A mixture of 3-(indol-1-yl)propionitrile 25 (1.7 g, 6.40 mmol) in 10% aqueous KOH (100 mL) was refluxed with stirring for 3 h, cooled to room temperature and acidified with 10M aqueous HCl. The precipitate was then filtered, washed with cold water and dried (P2O5). By recrystallization from diisopropylic ether, a pure white product was obtained. Yield: 49%; m. p. (dec.): 87–88°C [Citation20]; IR (KBr) νmax: 3000-2700 (OH), 1721 (C = O) cm− 1; 1H-NMR (DMSO-d6, ppm): δ 2.78 (t, 2H, J = 7.3 Hz, CH2–CO), 4.43 (t, 2H, N–CH2), 6.45 (d, 1H, J = 3.35 Hz, H3), 7.05 (dd, 1H, J = 7.9, 7.0 Hz, H5), 7.17 (dd, 1H, J = 7.9, 7.0 Hz, H6), 7.38 (d, 1H, H2), 7.52 (d, 1H, H7), 7.57 (d, 1H, H4).
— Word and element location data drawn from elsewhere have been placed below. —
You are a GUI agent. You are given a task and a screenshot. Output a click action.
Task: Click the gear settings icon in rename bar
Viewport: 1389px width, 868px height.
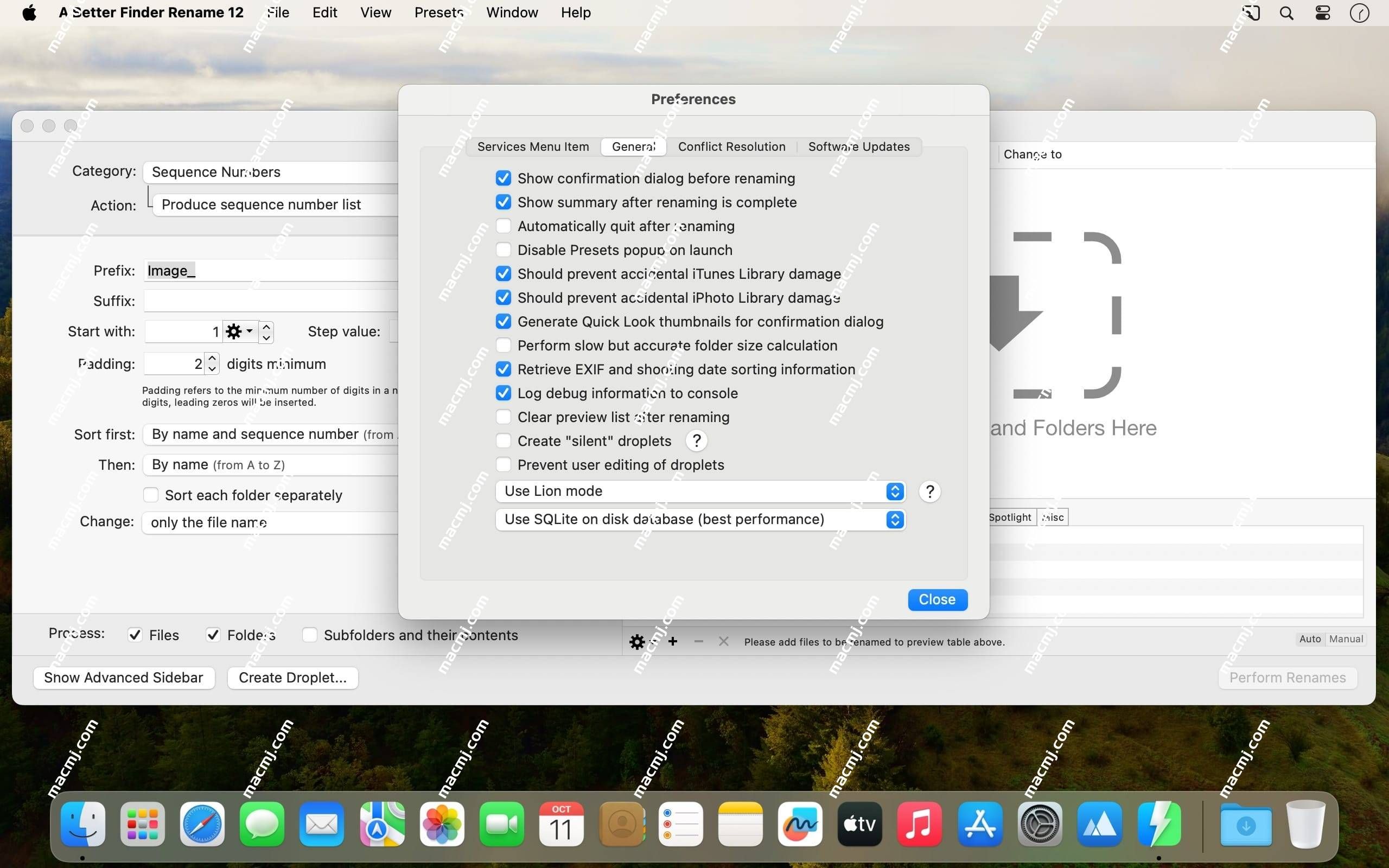(639, 641)
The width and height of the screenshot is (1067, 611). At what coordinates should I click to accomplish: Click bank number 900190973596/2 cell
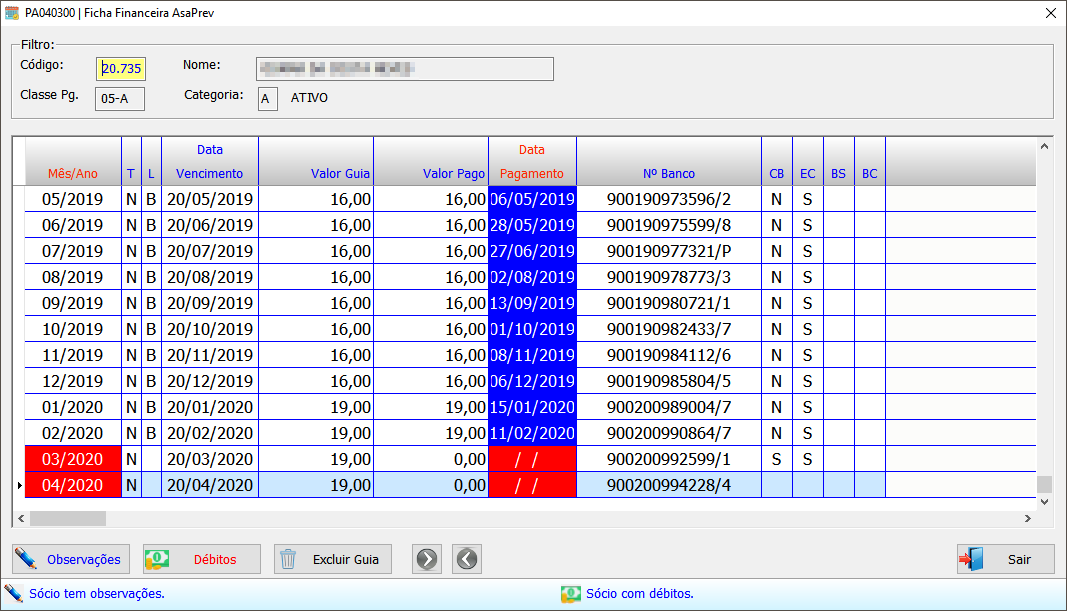(668, 199)
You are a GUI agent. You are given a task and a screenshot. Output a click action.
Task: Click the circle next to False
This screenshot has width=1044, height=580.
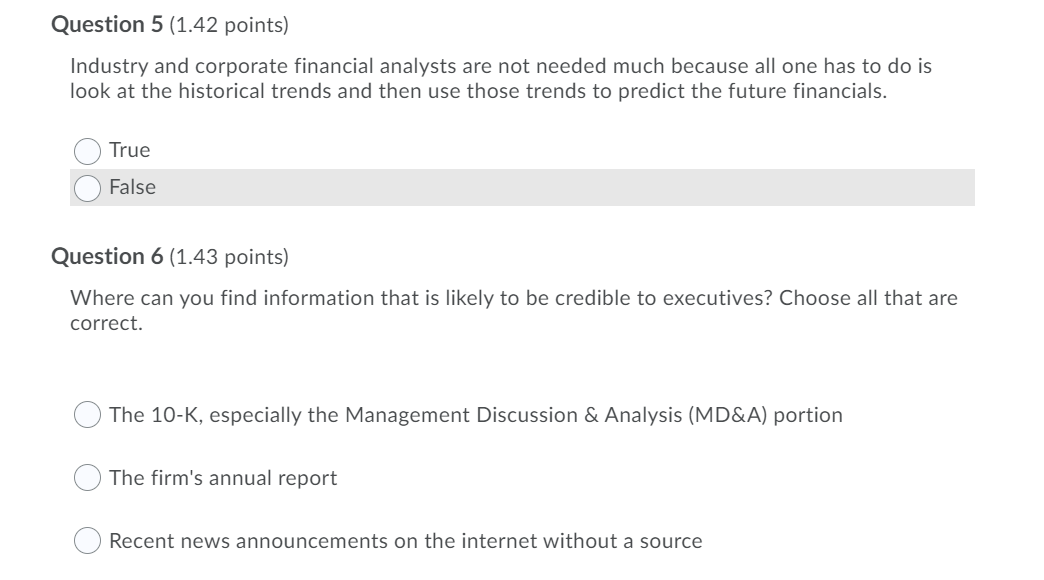click(87, 186)
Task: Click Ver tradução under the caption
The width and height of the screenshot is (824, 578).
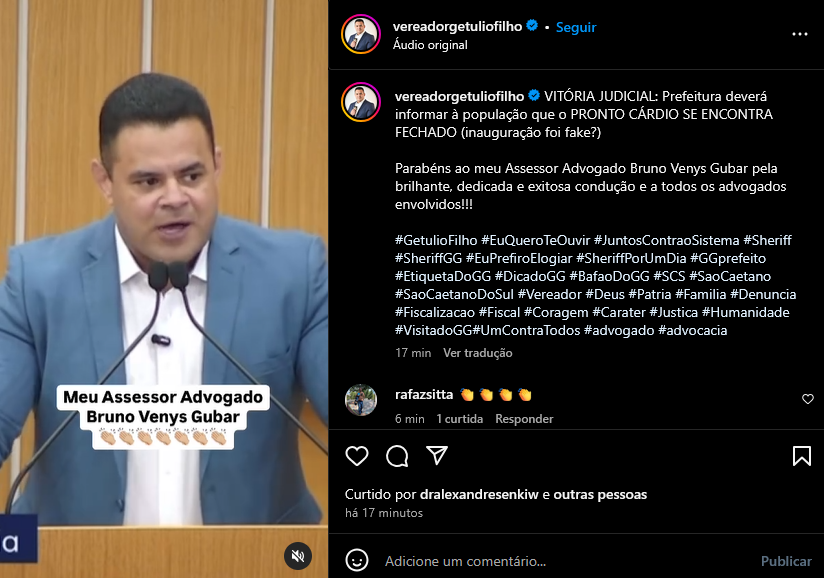Action: pos(478,353)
3-(5-Chloroindol-1-yl)propanoic acid (28)

Oil, yield: 91%; IR (NaCl) νmax: 3100-2800 (OH), 1712 (C = O) cm− 1; 1H-NMR (DMSO-d6, ppm): δ 2.69 (t, 2H, J = 6.8 Hz, CH2–CO), 4.40 (t, 2H, N–CH2), 6.42 (d, 1H, J = 3.0 Hz, H3), 7.14 (dd, 1H, J = 8.8, 1.8 Hz, H6), 7.46 (d, 1H, H2), 7.55 (d, 1H, H7), 7.60 (d, 1H, H4).

Method k: N-(Pyridin-4-yl)-3-[1-(4-ethylmorpholinyl)indol-3-yl]propanamide (33)

To a solution of 3-(1-morpholinylethylindol-3-yl)propanoic acid 10 (0.76 g, 2.51 mmol) in dry CH2Cl2 (50 mL), were added 2-chloro-1-methylpyridinium iodide (0.64 g, 2.51 mmol), triethylamine (0.88 mL, 6.27 mmol) and 4-aminopyridine (0.26 g, 2.76 mmol). The mixture was refluxed for 12 h and after cooling, washed with water, dried over Na2SO4 and concentrated. The crude was purified by chromatography on silica gel using dichloromethane:ethanol 95:5 as the eluent. The residue was dissolved in ethyl acetate in presence of maleic acid to afford 33 as a bis maleate. White powder. Yield: 32%; m. p. (dec.): 161–162°C; IR (KBr) νmax:, 3303 (NH), 1696 (C = O) cm− 1; 1H-NMR (DMSO-d6, ppm): δ 2.82 (t, 2H, J = 7.2 Hz, CH2–CO), 3.00 (m, 4H, morph-H3, H5), 3.08 (t, 2H, CH2), 3.21 (m, 2H, NCH2), 3.74 (m, 4H, morph-H2, H6), 4.45 (t, 2H, N–CH2), 6.17 (s, 4H, CH = CH maleate), 7.09 (dd, 1H, J = 7.6, 7.2 Hz, H5), 7.21 (dd, 1H, J = 7.9, 7.6 Hz, H6), 7.25 (s, 1H, H2), 7.52 (d, 1H, H7), 7.64 (d, 1H, H4), 7.80 (d, 1H, J = 5.6 Hz, pyr-H3, H5), 8.57 (d, 1H, pyr-H2, H6), 10.77 (s, 1H, NH).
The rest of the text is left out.